While many CPG manufacturers are betting on industrial AI to cut projected losses, the study finds that only about 13% of manufacturers have fully integrated AI across core operations and decision-making processes. Respondents expect AI-driven ROI to rise sharply, with 32.7% anticipating returns of 50–74% on AI projects by 2030, and 7.9% forecasting returns above 100%.

Neil Smith, President of CPG at Schneider Electric, noted that manufacturers project a tripling of end-to-end AI adoption by 2030, alongside significant increases in expected returns. However, he described the widening expectation gap as the strongest signal of urgency seen in years. AI can only be transformative when it delivers true industrial intelligence, enabling real-time operational data, modern automation, and synchronized decision-making at scale.

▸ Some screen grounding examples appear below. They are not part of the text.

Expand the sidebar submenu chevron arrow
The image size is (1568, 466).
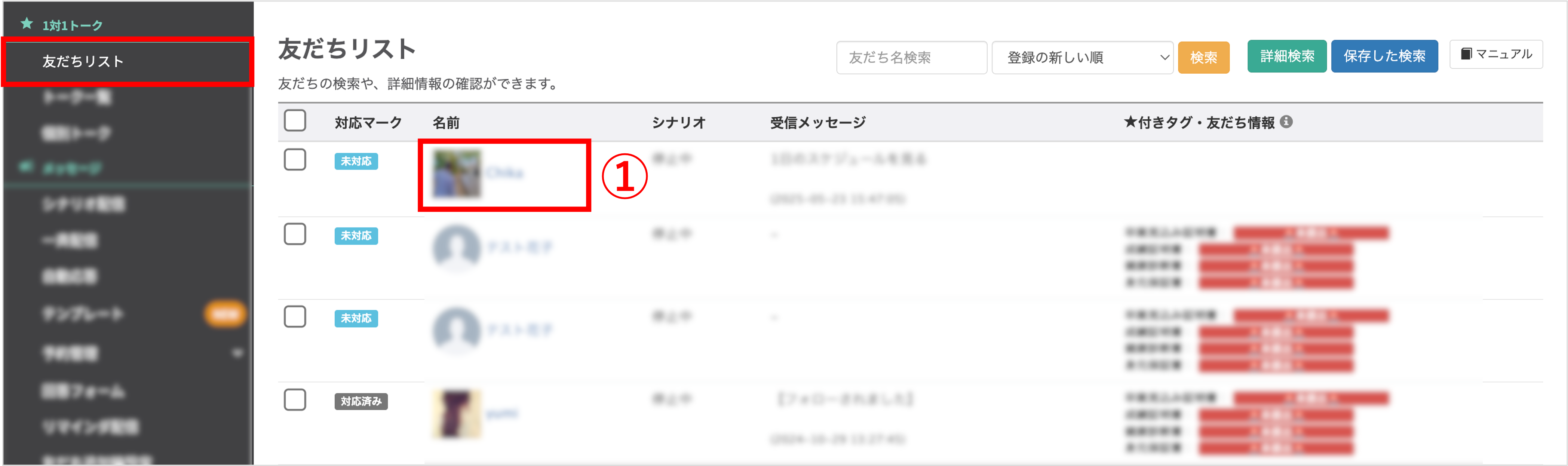coord(237,353)
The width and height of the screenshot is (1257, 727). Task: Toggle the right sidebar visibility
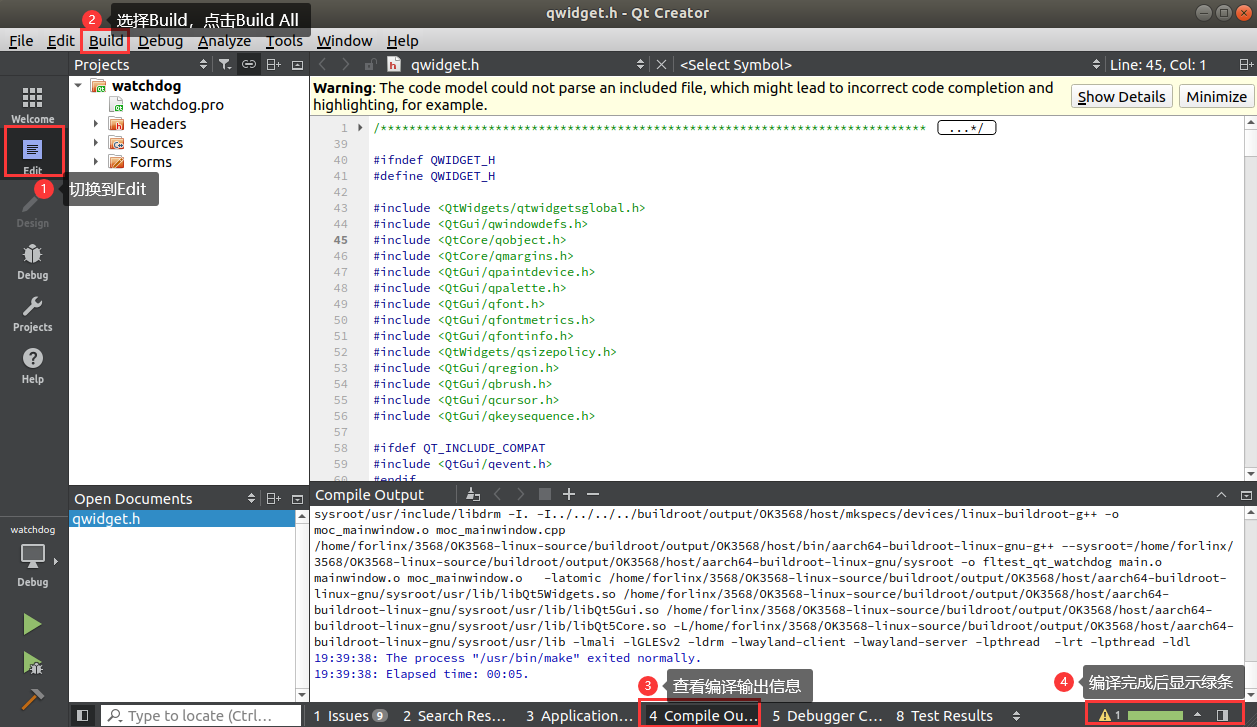(x=1222, y=716)
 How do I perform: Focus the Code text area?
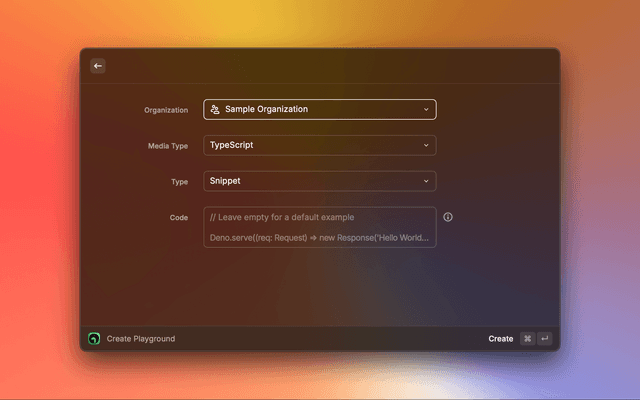coord(320,227)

Challenges and Recommendations

Smith stressed that many organizations still operate brownfield sites with fragmented data and legacy systems that limit AI’s value and adoption. Closing this readiness gap is now a top competitiveness priority for the CPG sector. Ajibola Akindele, Country President of Schneider Electric West Africa, added that delivering transformational ROI from industrial AI within four years will require a step change in collaboration, transparency, and shared standards. Sharing best practices and sector-specific expertise will be key to driving the next wave of industrial digital transformation.